* Work instruction *
With the pictures left out, retype exactly the lines below starting at the line that contains "The width and" and ending at the line that contains "Screen dimensions: 1568x737".

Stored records
* * *

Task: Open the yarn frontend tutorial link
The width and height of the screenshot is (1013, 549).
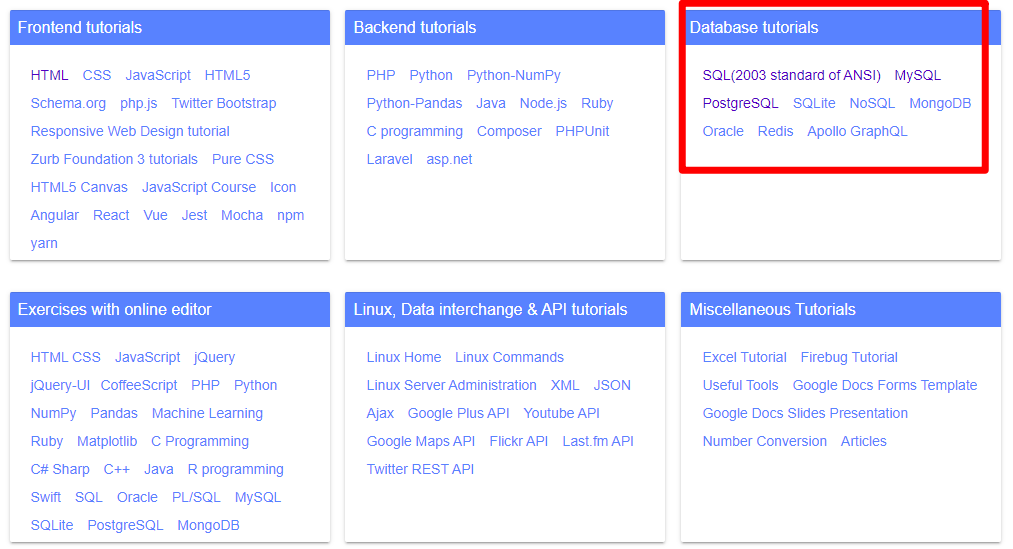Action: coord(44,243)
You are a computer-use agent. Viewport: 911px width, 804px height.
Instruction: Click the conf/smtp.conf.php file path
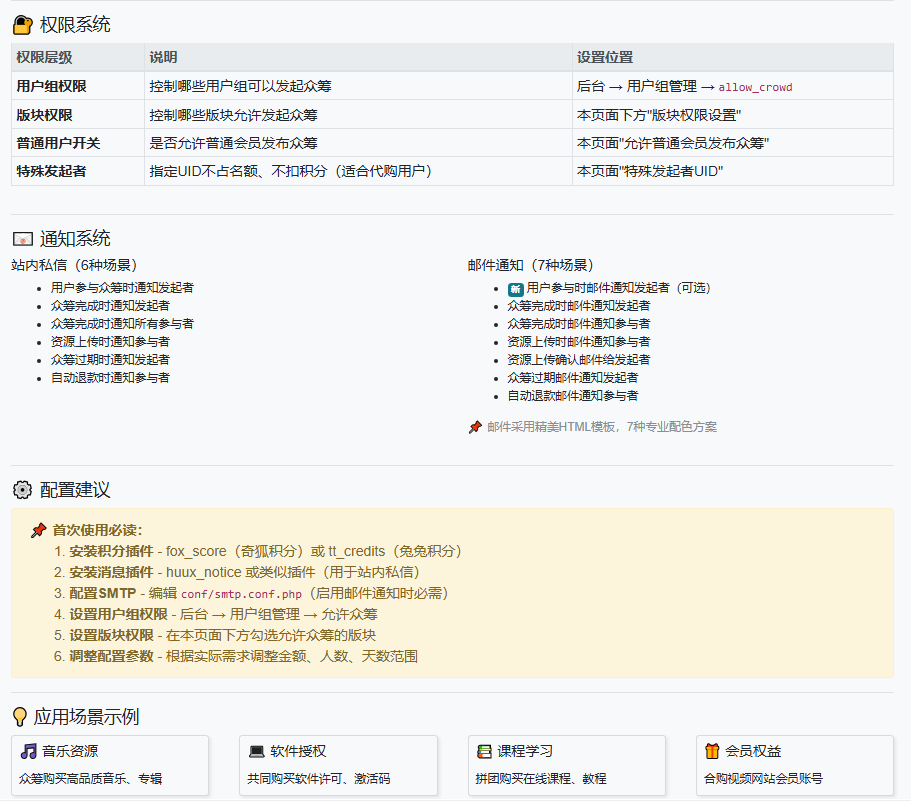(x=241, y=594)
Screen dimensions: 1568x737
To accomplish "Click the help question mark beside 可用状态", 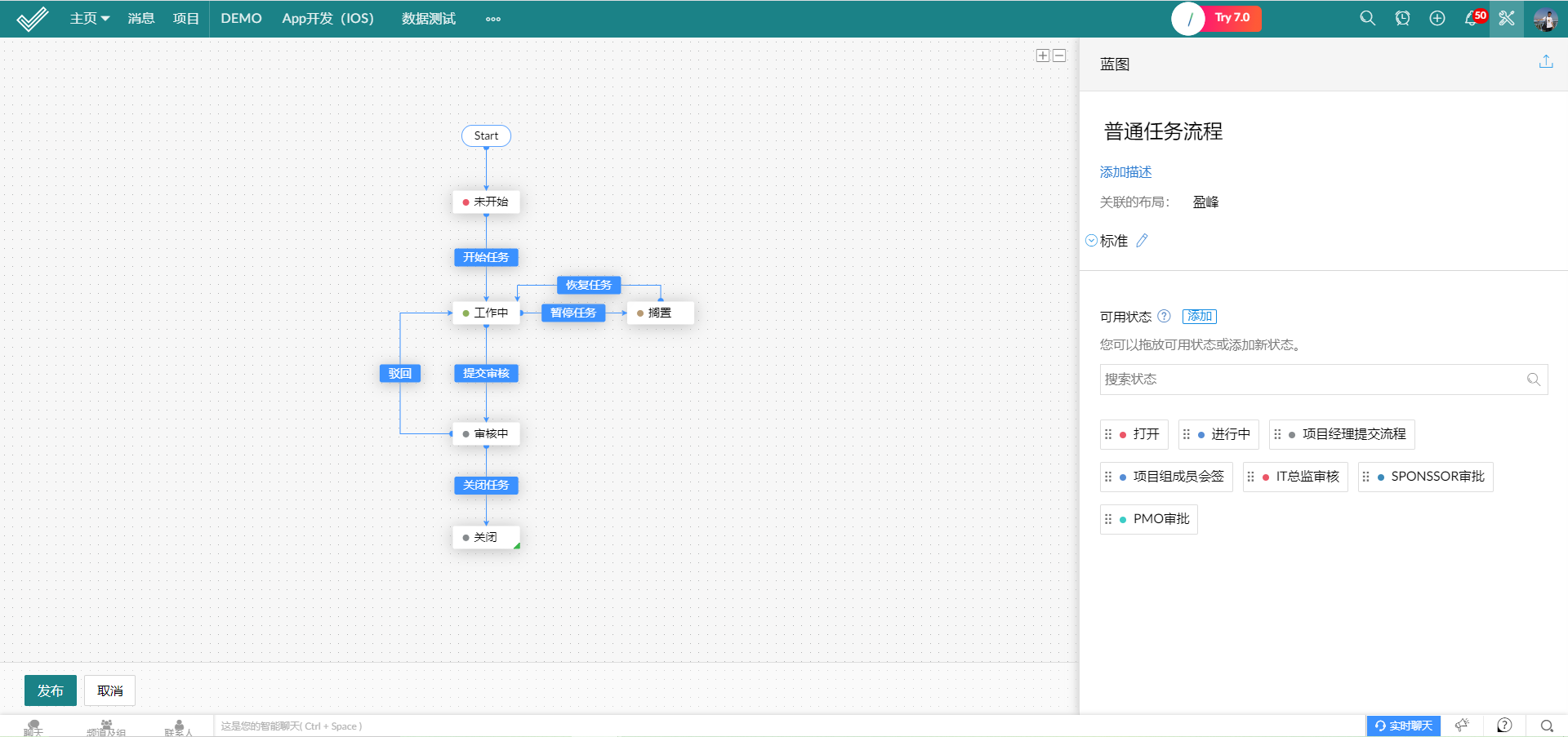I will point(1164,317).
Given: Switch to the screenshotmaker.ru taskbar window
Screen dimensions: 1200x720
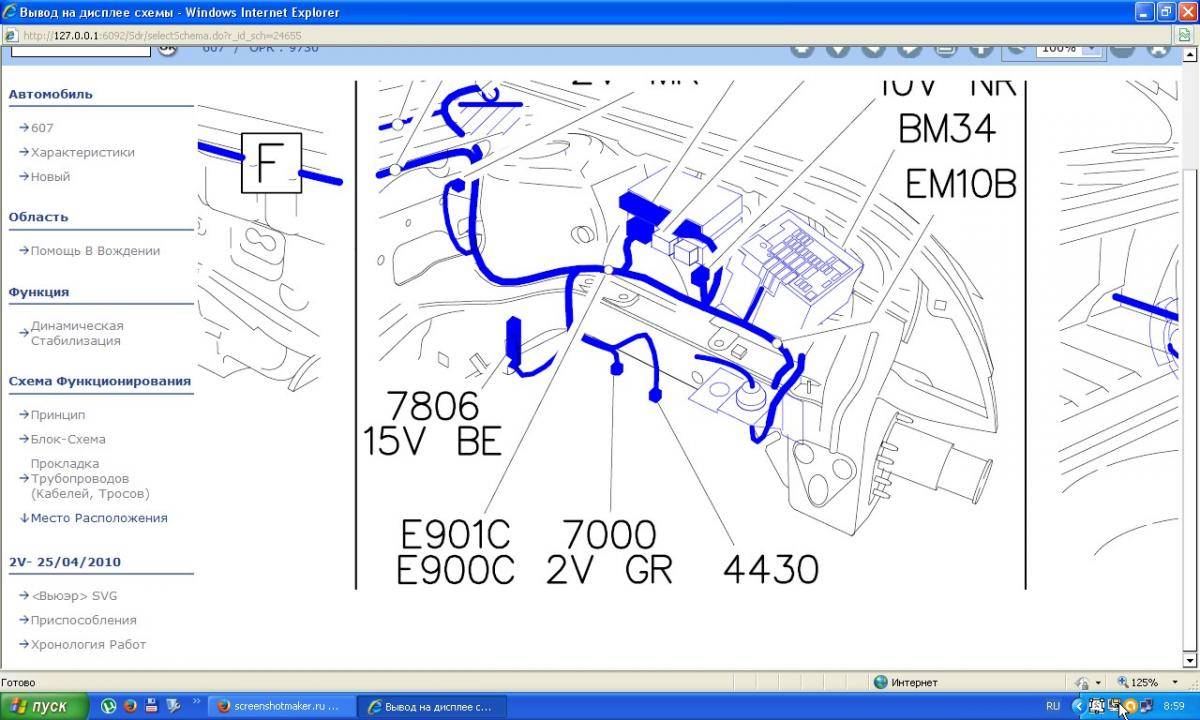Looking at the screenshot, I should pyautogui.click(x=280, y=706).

* * *

* Response for this exercise *
The width and height of the screenshot is (1013, 549).
Action: coord(44,243)
You are a computer-use agent. Viewport: 911px width, 804px height.
Instruction: Click the conf/smtp.conf.php file path
(x=241, y=594)
Screen dimensions: 1568x737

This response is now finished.